Sprint Talks Could Be Insurance for Comcast, Charter

When I first heard that Comcast and Charter were in talks with Sprint about a possible wireless partnership, I’ll admit my first thought was: “Will these guys ever learn?”

Because cable has a long and checkered past with Sprint regarding wireless joint ventures, beginning with Sprint PCS in the early 1990s, which was supposed to be cable’s entrance into digital wireless but wasn’t, to the Pivot JV which failed in 2008 and the Clearwire WiMax consortium that fell apart in 2012.

Not a track record that inspires success, especially when cable’s latest foray into wireless – a pair of Mobile Virtual Network Operator (MVNO) agreements Charter and Comcast reached with Verizon – seemed like the right move. Using Verizon’s nationwide network – the largest and most reliable, at least according to their commercials – Comcast and Charter could offer a wireless complement to their existing products.

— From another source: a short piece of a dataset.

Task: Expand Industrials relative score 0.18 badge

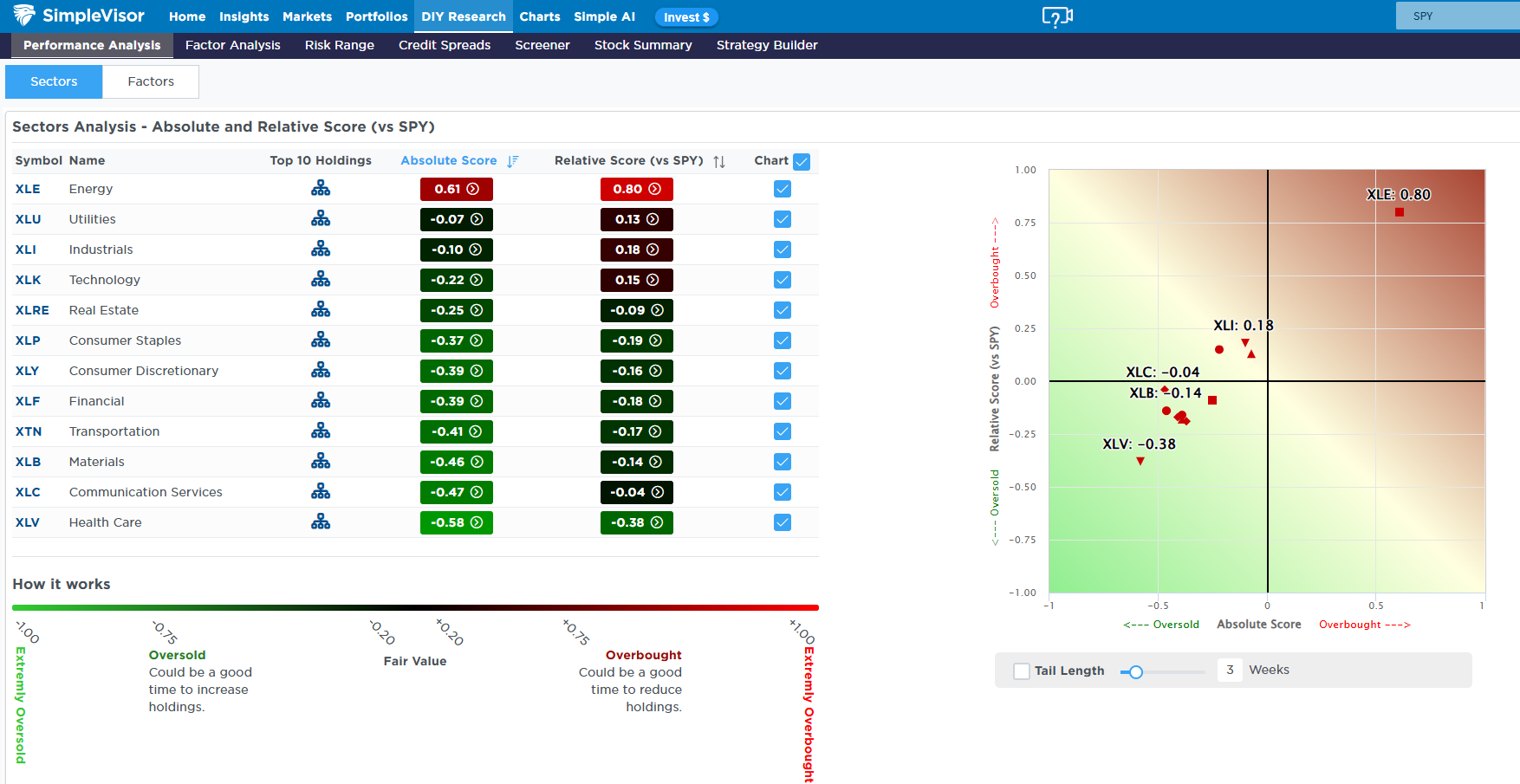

Comcast launched Xfinity Mobile in April, making the product – through a bundle of data or video or both – widely available throughout its footprint earlier this month. Charter’s offering is expected to come next year, and details are a little sketchier.

But the venture seemed to be the best of both words for cable – they can lease Verizon’s network without have to go to the expense of building their own, they can brand the service themselves and have full ownership of the customer. Why muck up what seems to be a good relationship with a Sprint deal?

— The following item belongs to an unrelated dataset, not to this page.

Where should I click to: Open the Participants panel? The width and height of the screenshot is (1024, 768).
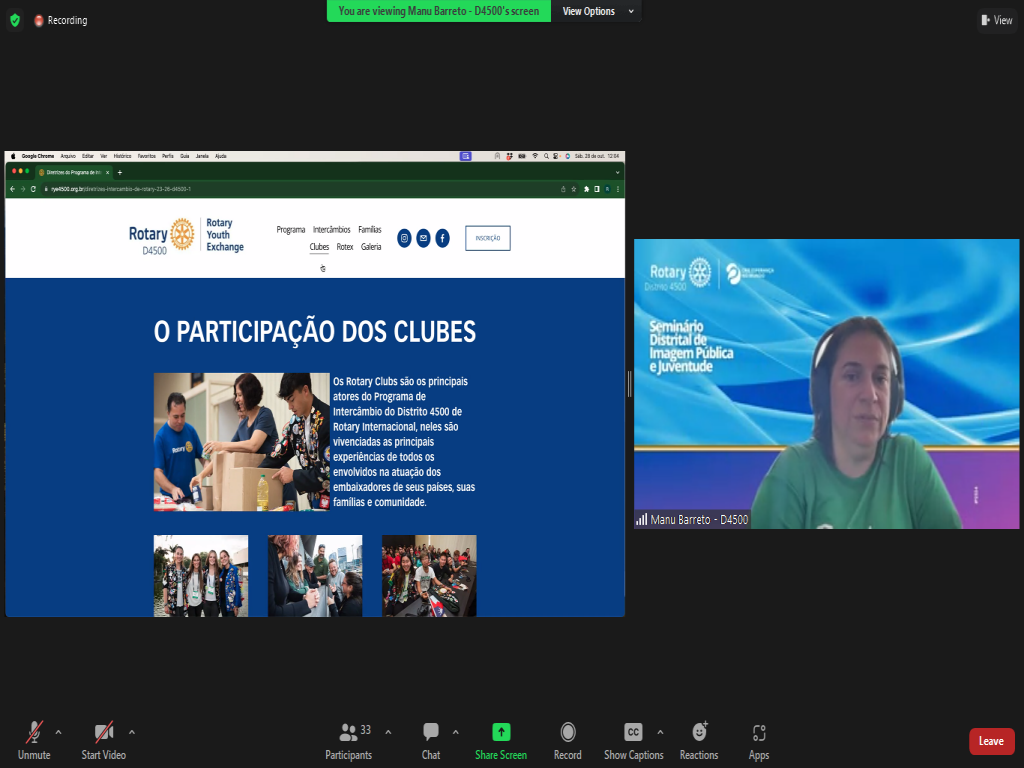[x=348, y=740]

That seemed even more apparent when Comcast and Charter agreed to a wireless partnership that would prevent them from making a transformational acquisition for one year – a condition many said would keep them from buying a wireless provider. That deal also seemed to be a way to cut costs through jointly buying equipment and developing platforms together.

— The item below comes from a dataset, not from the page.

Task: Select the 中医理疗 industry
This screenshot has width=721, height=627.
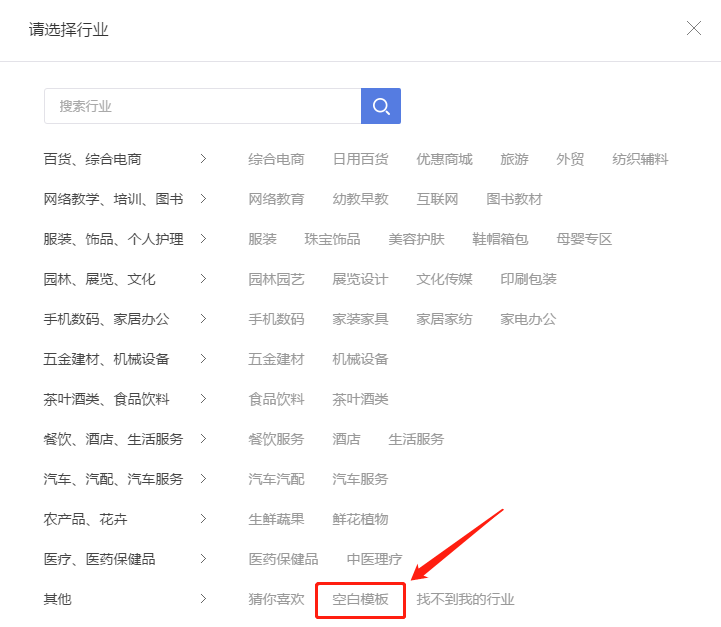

Now these talks seem to threaten what could be a successful wireless venture for cable. But maybe it’s just insurance.

Other analysts have weighed in on the talks, first reported by the Wall Street Journal, with a healthy dose of skepticism. Most, agreed with the tone of the ournal story in that they didn’t believe that some aspects of the talks – that Charter and Comcast would make an equity investment in Sprint or buy the whole company – will ever come to light. To many, a deal could have two goals – forcing Verizon to modify the pricing of its existing MVNO deal, and force better terms in a T-Mobile/Sprint.

In a note to clients, Barclays media analyst Kannan Venkateshwar wrote that while it’s too early to tell, “this news is likely to create some confusion around scale of initial launch, cost structure of the wireless business, execution risk as well as strategic intent.” But he added that it could put pressure on T-Mobile to strike a deal with Sprint because it gives the latter another option.

Pivotal Research Group CEO and senior media & communications analyst Jeff Wlodarczak also agreed that a Comcast-Charter merger with Sprint is a long shot, but added that having another MVNO partner could help ease the burden for the cable operators.

“Cable has a lot of leverage especially with Charter and Comcast working together,” Wlodarczak said. “Why not use that leverage? Who needs a Verizon MVNO deal struck long before the wireless economics fell apart.”

That is a key point and could be the main reason these talks even started in the first place. In a research note UBS telecom analyst John Hodulik wrote that when the original MVNO agreement was reached, average data usage was under 1 GB per month and were likely restrictive. Today, unlimited data plans rule and any Sprint MVNO would probably be restriction-free.

Wlodarczak also believes that just talking to Sprint could kill two birds for all parties involved – it could perhaps motivate T-Mobile to strike a merger deal and get Verizon to amend its MVNO terms more favorably.

“You would partner with Sprint if you thought a merger would go through with T-Mobile,” Wlodarczak said. “They eventually will have a robust network or Sprint simply offered a dramatically better MVNO arrangement and by talking to Sprint it could lead to Verizon (or even AT&T) giving you a much more attractive deal.”